The English springer spaniel may have developed in Great Britain as early as the 16th or 17th century, but the name “springer” was not officially coined until 1902. Before the shotgun’s invention, springers would chase furred and feathered game from thick brush, at which point hunters would release sight hounds or falcons to dispatch the quarry. Springers later became very adept at retrieving, as evidenced by this dog competing in a field trial.
The golden retriever was developed in Scotland during the 1860s by Lord Tweedmouth, who crossed wavy and flat-coated retrievers with the now-extinct Tweed water spaniel. Its beauty has actually been detrimental—over-eager breeders have watered down the golden’s hunting stock.
The Brittany, the best thing to ever come out of France, is easily trained and matures quickly. It’s perhaps the oldest of the pointing breeds, with origins that may date to 150 A.D. The Brittany was used for the development of several versatile pointing breeds.

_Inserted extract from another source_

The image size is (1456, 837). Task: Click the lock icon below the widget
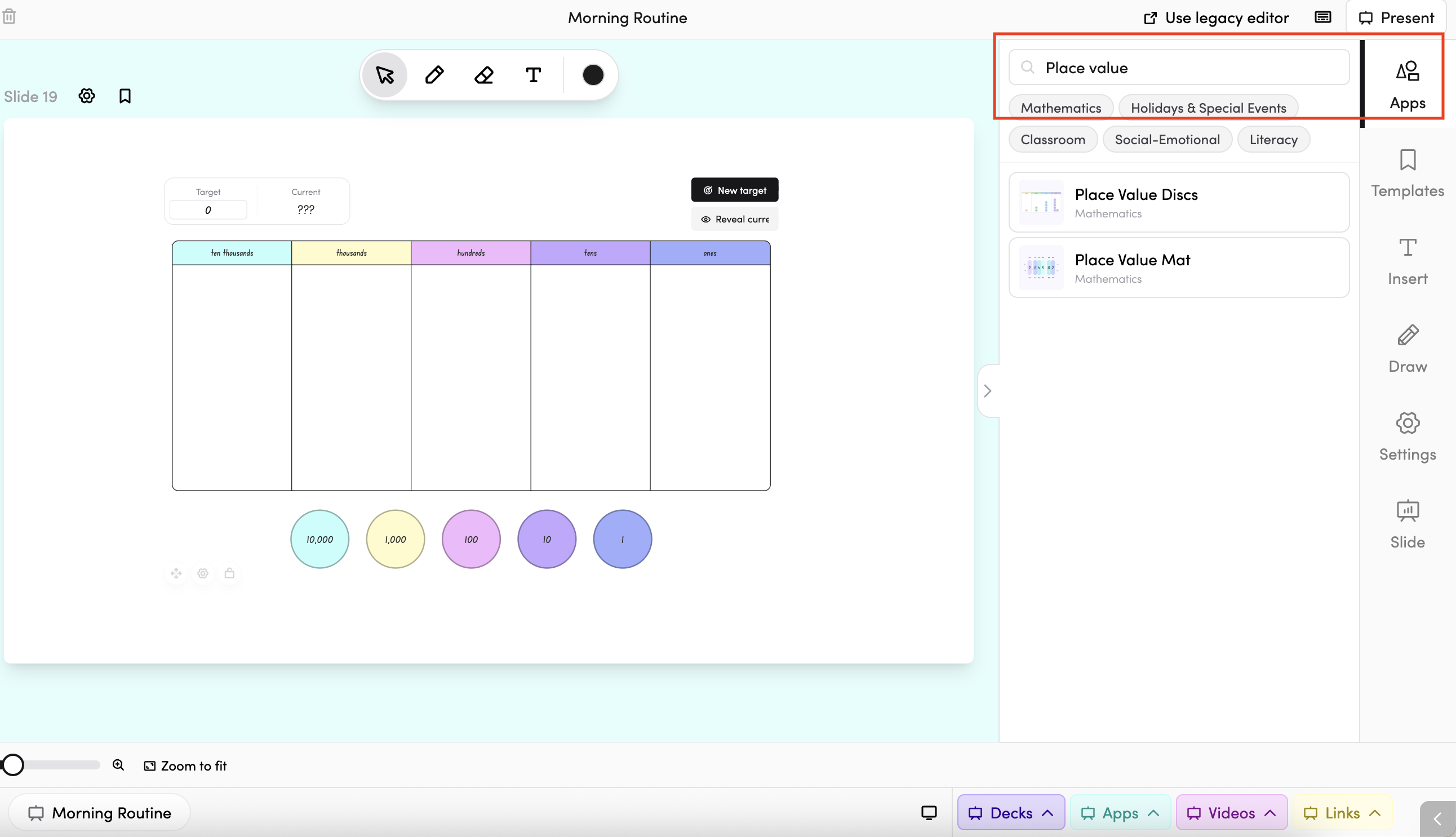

Butch, a handsome blue belton colored English setter, pointed a woodcock on average every 20 minutes for his owner, Jason Nash of Federal Premium Ammunition, and the author. Butch didn’t give up until the hunt’s conclusion, but is clearly exhausted.
English setters are named for the “setting” or crouching posture they display upon finding birds. The dog in this photo has a rather flashy, nearly 12 o’clock point, but some setters still “set” and a 9 o’clock tail is acceptable.
Labs appeared in literature as early as 1662. Most people believe they can be traced to an early retriever, the St. John’s water dog, which was used to fetch fishermen’s nets off the coast of Newfoundland and elsewhere.